» POR FAZER
1. Responda com base no texto sobre atropelamentos:
(a) Que entidades são apontadas como fonte dos dados sobre atropelamentos em Portugal?
(b) Como se chamava o filho que Paulo Gonçalves perdeu?
(c) Segundo Paulo Gonçalves, como deviam ser tratados os crimes rodoviários?
2. Reproduza o trecho do texto sobre atropelamentos que começa em "Os dados da" e prossegue até "atropelamentos em Portugal.".

» TEXTO FORNECIDO
● ● ● ● ● ● ●

Os dados da Autoridade Nacional de Segurança Rodoviária, bem como da GNR e PSP, têm apontado para uma realidade preocupante no que diz respeito ao número de atropelamentos em Portugal.
Este cenário tem gerado uma onda de indignação e preocupação entre familiares de vítimas, como Paulo Gonçalves, que perdeu o filho Afonso e juntamente com a esposa têm vindo a público exigir mudanças na legislação e na perceção social acerca destes crimes. «O caso do Afonso não é único, mas dói de uma forma indescritível», começa por afirmar Paulo, ao Nascer do SOL. E aponta o dedo ao condutor. «Esta pessoa tinha um cadastro completamente inacreditável, mas continuava a circular livremente. Como é possível?» questiona o pai, defendendo que é urgente que a moldura penal para crimes rodoviários seja revista. «Deviam ser tratados como homicídios, porque é isso que são», salienta.

● ● ● ● ● ● ●

» LISTAGEM
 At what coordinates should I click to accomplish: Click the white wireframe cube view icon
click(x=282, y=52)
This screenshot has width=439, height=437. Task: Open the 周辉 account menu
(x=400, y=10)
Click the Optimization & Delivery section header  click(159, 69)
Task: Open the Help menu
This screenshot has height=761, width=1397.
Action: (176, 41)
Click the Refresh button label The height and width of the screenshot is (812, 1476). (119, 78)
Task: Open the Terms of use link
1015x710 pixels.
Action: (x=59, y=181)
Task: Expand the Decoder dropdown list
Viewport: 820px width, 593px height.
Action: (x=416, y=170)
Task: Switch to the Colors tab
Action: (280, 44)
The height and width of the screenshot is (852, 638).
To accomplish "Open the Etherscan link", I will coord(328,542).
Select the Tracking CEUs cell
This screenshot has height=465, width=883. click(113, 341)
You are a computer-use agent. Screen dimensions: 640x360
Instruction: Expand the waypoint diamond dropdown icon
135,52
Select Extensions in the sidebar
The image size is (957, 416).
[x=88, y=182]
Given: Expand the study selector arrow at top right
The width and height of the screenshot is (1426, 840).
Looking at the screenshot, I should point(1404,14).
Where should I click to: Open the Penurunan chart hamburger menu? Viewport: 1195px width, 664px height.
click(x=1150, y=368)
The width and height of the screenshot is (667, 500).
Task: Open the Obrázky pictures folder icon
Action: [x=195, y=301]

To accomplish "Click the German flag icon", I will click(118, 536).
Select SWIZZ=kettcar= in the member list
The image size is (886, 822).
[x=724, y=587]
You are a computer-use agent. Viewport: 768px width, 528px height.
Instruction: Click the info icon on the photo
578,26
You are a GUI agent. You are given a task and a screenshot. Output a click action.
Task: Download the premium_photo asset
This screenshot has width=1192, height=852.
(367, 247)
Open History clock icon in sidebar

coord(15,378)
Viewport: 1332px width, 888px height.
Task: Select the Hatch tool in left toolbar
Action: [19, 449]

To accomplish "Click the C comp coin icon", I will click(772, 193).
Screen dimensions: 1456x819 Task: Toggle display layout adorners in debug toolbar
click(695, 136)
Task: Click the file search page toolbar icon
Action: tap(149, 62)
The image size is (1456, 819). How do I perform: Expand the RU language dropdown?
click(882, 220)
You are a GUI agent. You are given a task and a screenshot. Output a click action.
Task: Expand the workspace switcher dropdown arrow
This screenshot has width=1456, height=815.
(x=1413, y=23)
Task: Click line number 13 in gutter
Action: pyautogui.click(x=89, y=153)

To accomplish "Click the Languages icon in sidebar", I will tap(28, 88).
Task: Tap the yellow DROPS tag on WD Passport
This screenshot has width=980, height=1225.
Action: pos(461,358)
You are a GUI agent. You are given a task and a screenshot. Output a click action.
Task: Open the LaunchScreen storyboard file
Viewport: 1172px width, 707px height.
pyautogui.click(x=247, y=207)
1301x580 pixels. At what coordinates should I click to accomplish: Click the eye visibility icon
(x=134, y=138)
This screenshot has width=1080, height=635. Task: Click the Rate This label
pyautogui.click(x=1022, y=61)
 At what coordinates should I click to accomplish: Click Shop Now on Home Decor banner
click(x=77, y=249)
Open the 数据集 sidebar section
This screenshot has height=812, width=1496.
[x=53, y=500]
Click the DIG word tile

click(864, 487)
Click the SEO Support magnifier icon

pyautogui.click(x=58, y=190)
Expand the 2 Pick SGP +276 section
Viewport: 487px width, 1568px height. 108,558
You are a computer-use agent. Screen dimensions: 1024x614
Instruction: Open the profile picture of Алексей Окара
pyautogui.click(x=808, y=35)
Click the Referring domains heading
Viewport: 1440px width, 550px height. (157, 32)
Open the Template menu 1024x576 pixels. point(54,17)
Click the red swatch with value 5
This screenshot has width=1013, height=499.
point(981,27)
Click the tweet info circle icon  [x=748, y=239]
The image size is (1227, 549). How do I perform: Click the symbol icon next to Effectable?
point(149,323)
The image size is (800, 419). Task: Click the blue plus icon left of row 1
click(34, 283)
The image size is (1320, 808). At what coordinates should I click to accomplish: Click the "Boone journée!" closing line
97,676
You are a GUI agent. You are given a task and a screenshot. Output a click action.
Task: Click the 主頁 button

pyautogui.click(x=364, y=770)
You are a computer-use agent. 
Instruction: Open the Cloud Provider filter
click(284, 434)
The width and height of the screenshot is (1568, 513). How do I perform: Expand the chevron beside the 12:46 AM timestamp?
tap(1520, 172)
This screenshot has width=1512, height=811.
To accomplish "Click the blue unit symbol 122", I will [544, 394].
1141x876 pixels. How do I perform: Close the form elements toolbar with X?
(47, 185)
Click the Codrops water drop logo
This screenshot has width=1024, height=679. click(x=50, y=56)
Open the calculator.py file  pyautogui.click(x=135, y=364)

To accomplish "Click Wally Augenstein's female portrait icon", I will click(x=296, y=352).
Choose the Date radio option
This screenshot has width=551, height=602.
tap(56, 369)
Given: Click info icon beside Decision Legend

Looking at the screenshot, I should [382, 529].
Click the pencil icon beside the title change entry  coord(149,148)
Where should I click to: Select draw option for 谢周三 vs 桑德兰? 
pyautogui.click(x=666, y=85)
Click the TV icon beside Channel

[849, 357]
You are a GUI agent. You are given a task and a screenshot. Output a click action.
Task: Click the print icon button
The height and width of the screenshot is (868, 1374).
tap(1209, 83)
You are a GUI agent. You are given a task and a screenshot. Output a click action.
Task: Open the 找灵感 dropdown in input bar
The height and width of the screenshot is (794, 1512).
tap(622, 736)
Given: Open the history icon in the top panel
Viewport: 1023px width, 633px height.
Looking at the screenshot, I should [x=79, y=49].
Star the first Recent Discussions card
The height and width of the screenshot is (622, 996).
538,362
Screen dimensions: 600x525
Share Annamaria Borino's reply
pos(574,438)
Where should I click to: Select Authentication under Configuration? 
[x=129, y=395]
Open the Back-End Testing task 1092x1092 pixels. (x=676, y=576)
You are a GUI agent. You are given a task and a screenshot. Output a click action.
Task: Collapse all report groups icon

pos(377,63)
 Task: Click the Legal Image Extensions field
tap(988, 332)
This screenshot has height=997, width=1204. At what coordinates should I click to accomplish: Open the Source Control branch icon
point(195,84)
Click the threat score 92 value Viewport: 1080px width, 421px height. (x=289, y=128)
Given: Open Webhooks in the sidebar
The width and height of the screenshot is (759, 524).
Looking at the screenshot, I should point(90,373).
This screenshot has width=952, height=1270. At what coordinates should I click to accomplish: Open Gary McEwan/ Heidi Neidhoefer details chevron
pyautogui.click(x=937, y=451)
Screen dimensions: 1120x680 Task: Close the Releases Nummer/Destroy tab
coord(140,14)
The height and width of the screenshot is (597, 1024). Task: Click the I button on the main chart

● ● ● ● ● ● ●

» RESPOSTAS POR TAREFA
1.
(a) A Autoridade Nacional de Segurança Rodoviária, a GNR e a PSP.
(b) Afonso.
(c) Como homicídios.

2.
Os dados da Autoridade Nacional de Segurança Rodoviária, bem como da GNR e PSP, têm apontado para uma realidade preocupante no que diz respeito ao número de atropelamentos em Portugal.